Investors drove Livent stock up more than 5% following the news of the merger, which is expected to close by year-end. The two companies forecast the combined company will have the world's third-largest lithium production capacity by 2027, behind Albemarle and SQM. As I previously wrote about the combo's synergy, "Livent's strengths are its technical and commercial capabilities and long-standing customer relationships, while Allkem contributes a significant growth pipeline, which has been Livent's main weakness."

2. Albemarle: Powerful recent results, but falling lithium prices, the Chilean nationalization news, and a 2023 guidance cut weighed on shares

Albemarle has three segments, with its energy storage business (which sells lithium for EV batteries and energy storage products) the largest, accounting for 75% of its revenue in the first quarter. Its two other segments are specialties (which includes some lithium sales, but for specialty uses, such as pharmaceuticals and industrial) and Ketjen, which is its catalysts business.

Albemarle has lithium brine and lithium hard-rock mining assets across the globe, with its largest source the Salar de Atacama salt flat in Chile. The company has been steadily expanding its production capacity and has several expansion projects in the works.

Albemarle has posted powerful recent quarterly financial results, but several factors have weighed on the stock in 2023. These include lithium prices falling from their all-time peaks reached at the end of last year, April's news that the president of Chile would like to nationalize the country's lithium resources, and Albemarle's May cuts to its 2023 annual guidance.

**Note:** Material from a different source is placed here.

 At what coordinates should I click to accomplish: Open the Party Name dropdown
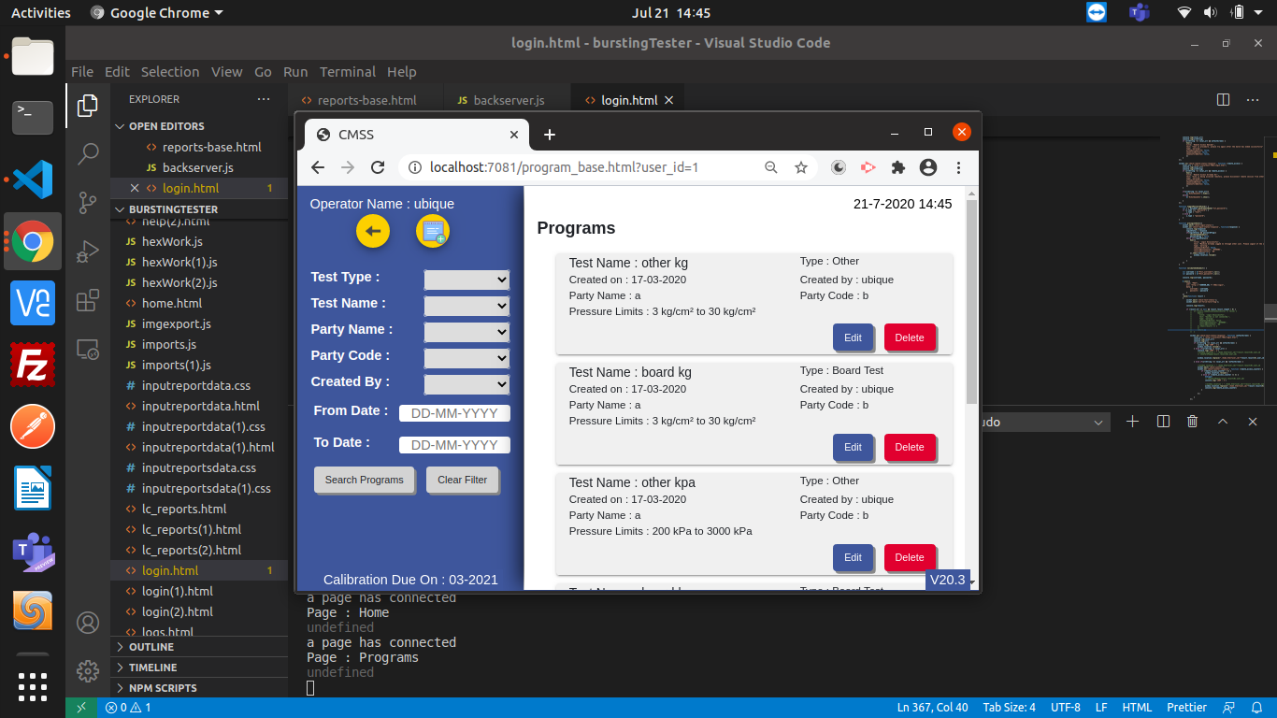click(466, 331)
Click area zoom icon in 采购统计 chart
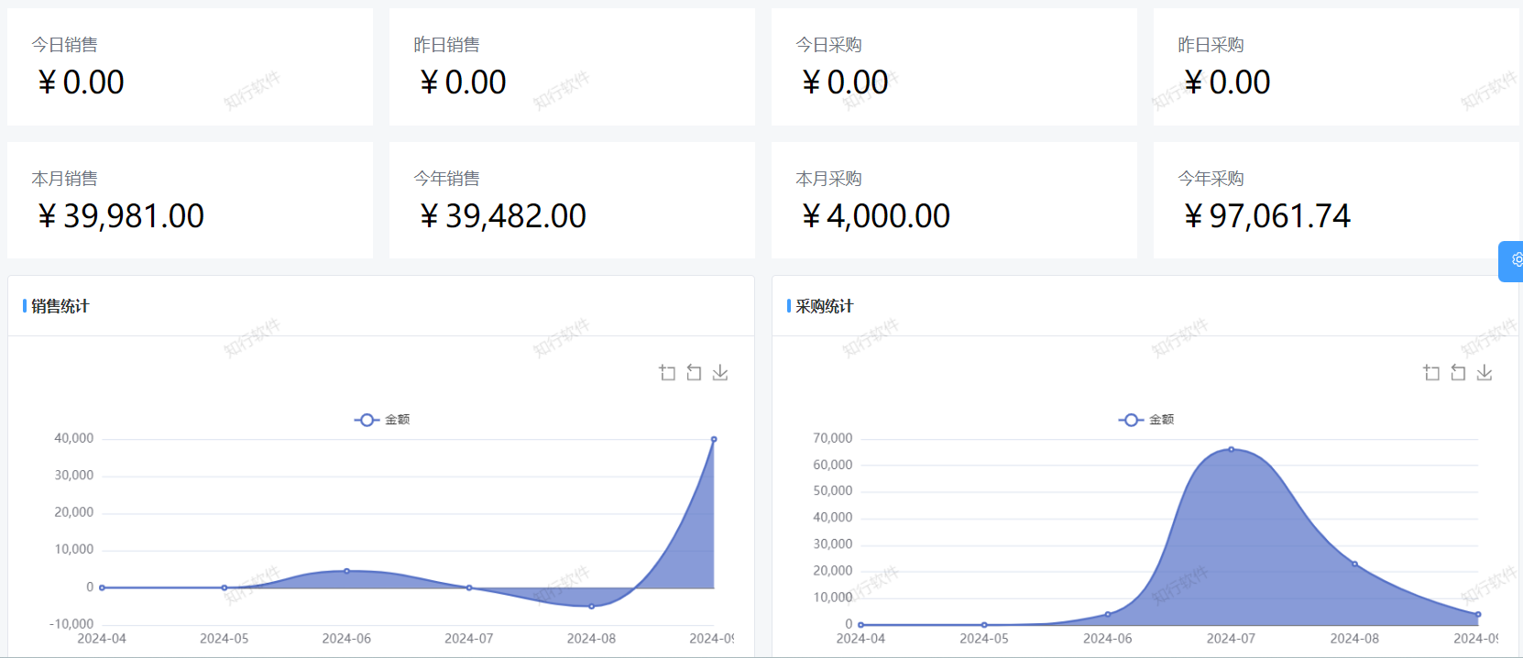The width and height of the screenshot is (1523, 658). [1431, 373]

3. SQM: Falling lithium prices, weaker-than-expected Q1 results, and the Chilean nationalization news weighed on shares

Like Albemarle, SQM isn't a pure play on lithium, though its lithium business is its largest. In the first quarter, its lithium segment's revenue accounted for 73% of total revenue. Its other businesses are specialty plant nutrition, iodine, potassium, and industrial chemicals.

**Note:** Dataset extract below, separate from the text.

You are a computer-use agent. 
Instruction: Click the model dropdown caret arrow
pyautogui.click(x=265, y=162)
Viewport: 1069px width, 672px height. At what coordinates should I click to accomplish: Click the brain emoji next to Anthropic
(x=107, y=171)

Unlike Livent and Albemarle, which turned in strong Q1 results, SQM's Q1 results were disappointing. Its lithium segment's revenue grew by only 14% year over year, compared with Albemarle's energy storage segment's revenue soaring 393% and Livent's lithium revenue (which is the same as its total revenue) surging 77%. SQM's adjusted earnings per share fell 6% year over year, while Livent's and Albemarle's adjusted EPS rocketed 186% and 334%, respectively.

Moreover, SQM stock dropped a whopping 18.6% on the Chilean lithium industry nationalization news, compared with Albemarle stock's 10% decline. This is likely because SQM is headquartered in Chile and probably obtains a larger percentage of its total lithium from the Salar de Atacama in Chile than does Albemarle.

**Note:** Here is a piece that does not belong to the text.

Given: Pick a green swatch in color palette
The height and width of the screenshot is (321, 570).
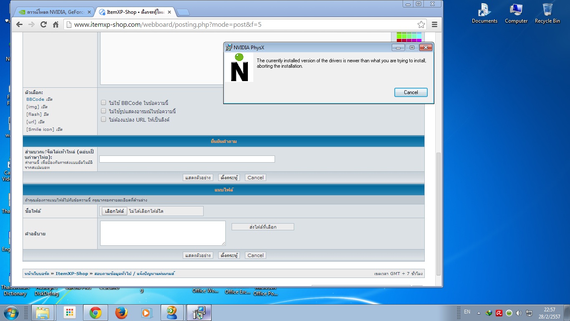Looking at the screenshot, I should (399, 36).
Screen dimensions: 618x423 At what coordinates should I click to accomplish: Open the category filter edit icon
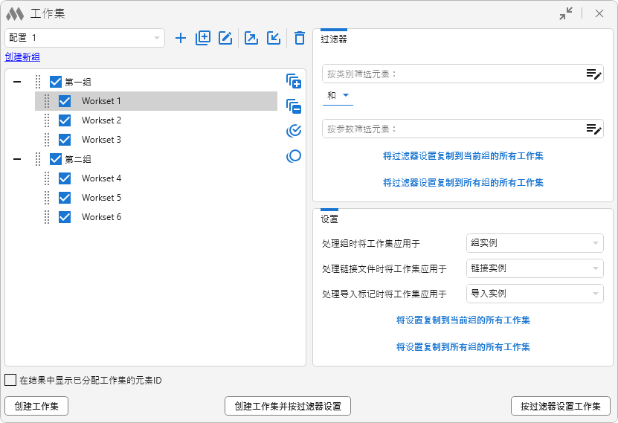[593, 74]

Best lithium stock to consider buying in 2023?

Livent stock currently looks like the best bet of the three lithium stocks discussed in this article for the following reasons: The company's pending merger with Allkem seems quite synergistic, its earnings are forecast to grow at an average annual rate of 30% over the next five years, it doesn't depend on Chile for its lithium sourcing, it owns its Argentina lithium source, and it's based in the United States, which makes it lower-risk than SQM from currency and political standpoints.

Albemarle stock is also worth watching and considering buying.